The majority of people can not understand what the war means, for some it’s one side or another, it’s an article title, it’s pictures or videos, politics, media, Hollywood stereotypes etc. … and many think they can judge what is true or false, what is right or wrong. Who is right? No one. Not even me. A war is 1000 truths that are based first of all on those who live it and 1000 of reasons for each one.

And that’s what we forget, the life, the people, even if some people pretend to defend them or others care genuinely, the war is first and foremost people who lives it, no media will ever be able to show the war and what it means in the real life. This is the big problem, there is an abyss between reality and documentary, between opinions and truths. If one day you see a picture showing you from one side or another children running under bombings, it’s a lot more complicated than a single image. A plane, a bomb, children? No, unfortunately most of those who continually make videos or disconnected images of all the above are war propaganda because life have been kind of erased, we are only selling death, a small piece of the story . However, I also maintain that even since I live the war, I can not claim to be right, to be THE truth, but I transmit part of the story and pieces of the puzzle of greater or lesser importance depending events, … each one then makes its own mix for those who are ready to make a mix. It’s about taking a step back and trying to put yourself in the shoes of people by disregarding the pre-chewed emotions that are served on a tray.

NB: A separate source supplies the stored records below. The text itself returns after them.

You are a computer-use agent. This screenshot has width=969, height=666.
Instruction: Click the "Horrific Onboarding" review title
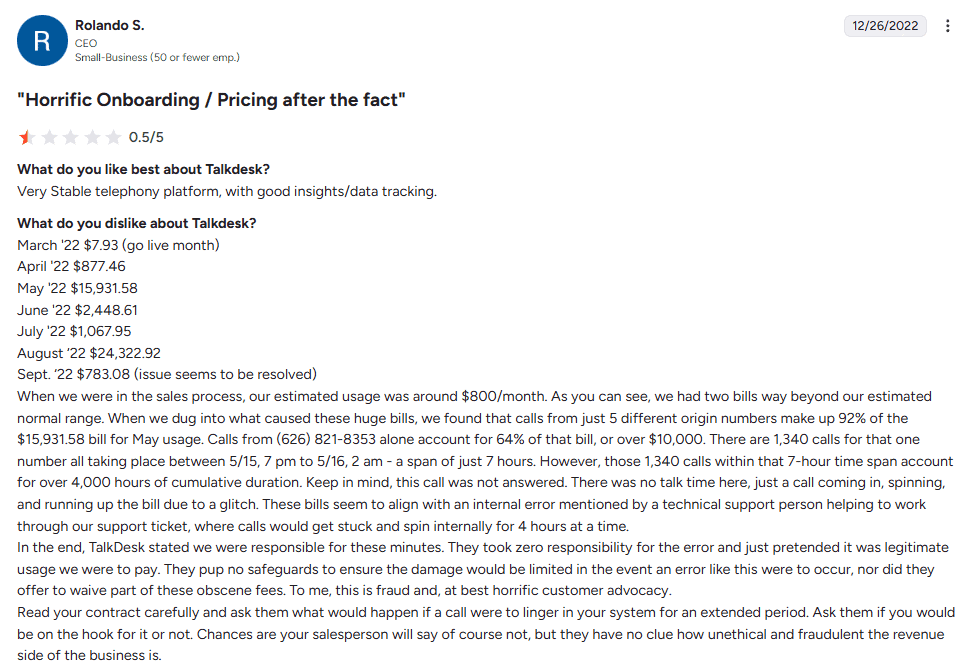[211, 99]
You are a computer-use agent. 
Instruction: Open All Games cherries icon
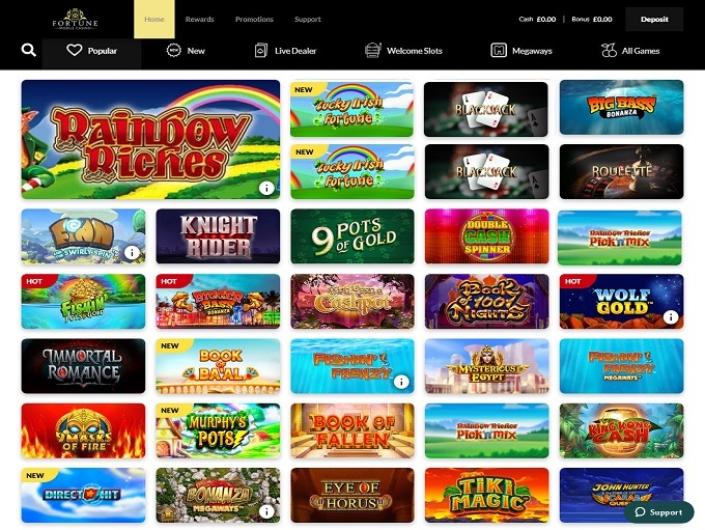pyautogui.click(x=609, y=50)
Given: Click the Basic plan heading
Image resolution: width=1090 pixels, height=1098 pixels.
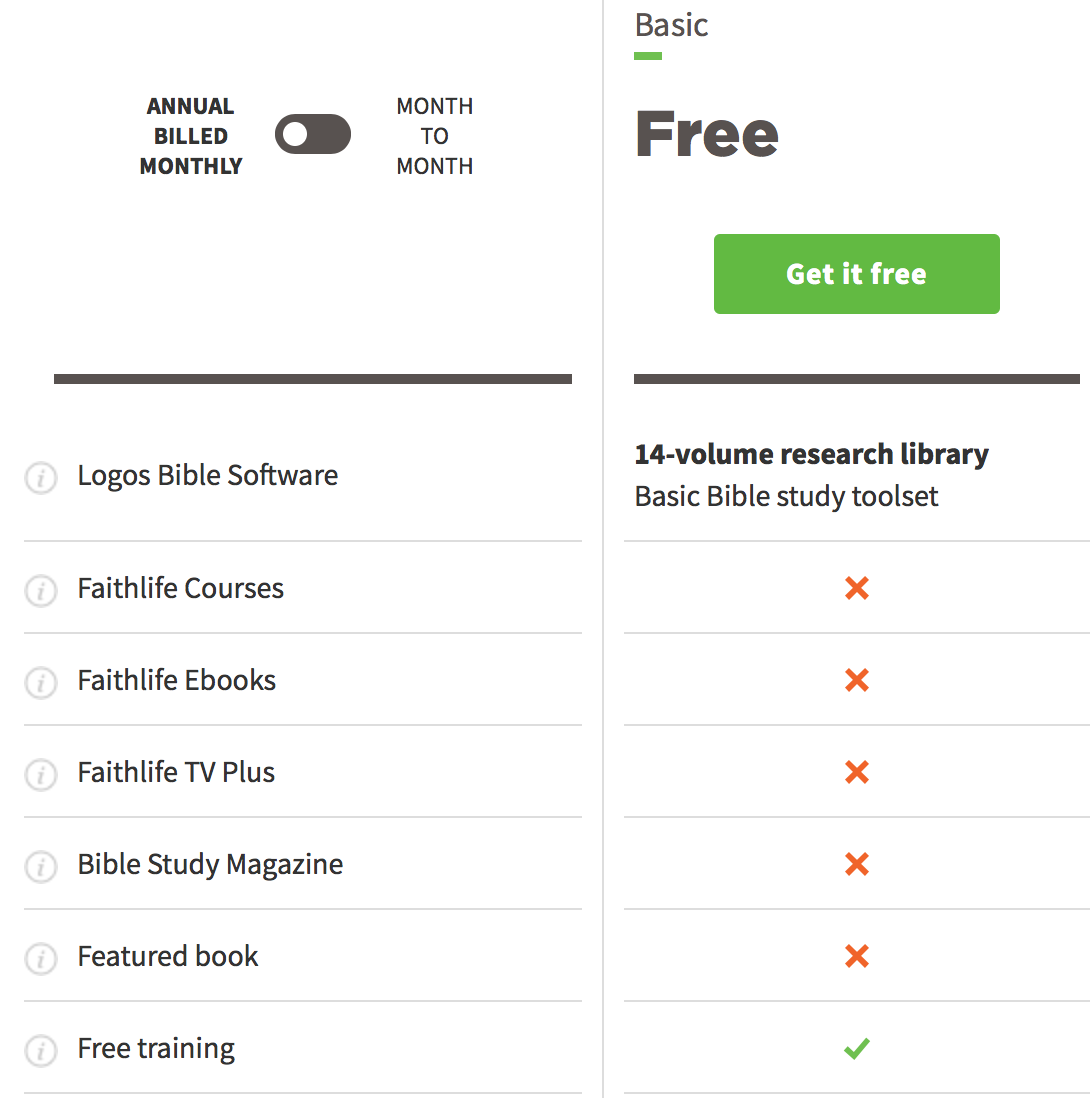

War is life, here it is the love of those who are close to you with the fear of losing them, it is the hope mixed with fear, it is the children who go to school and the parents who hope to see them again, it’s the traders who try to support their families and who are bleeding themselves in a devastated economy, hundreds of taxis who roam the streets in search of customers, it’s patrons of factories that have become street vendors after they were looted or destroyed, it’s women who come out into the street with pretty dresses when they struggle to eat, it’s people who live in carcasses of buildings after having abandoned everything several times, it’s thousands of children and young people from all religions scouting together, it’s people who are tired and traveling, it’s others who stays with the war as a kind of comfort zone, it’s those who do not want to fight even if they love their country, it’s those who Every day on the front lines, it’s mens on one side and another fighting for the country, money or religion, it’s people who think they have been forgotten by the world or others who are on skype every night when the internet allows it with those they love on the other side of the planet, it’s tens of thousands of stray animals appearing and disappearing here and there, it is the young and the people who come out at night to smoke the Narguilé or to play Taoulé to relax despite of bombings, it is the carelessness mingled with denial, it is the fear of the death mingled with desire to get killed, if God want it. I could write 10 pages …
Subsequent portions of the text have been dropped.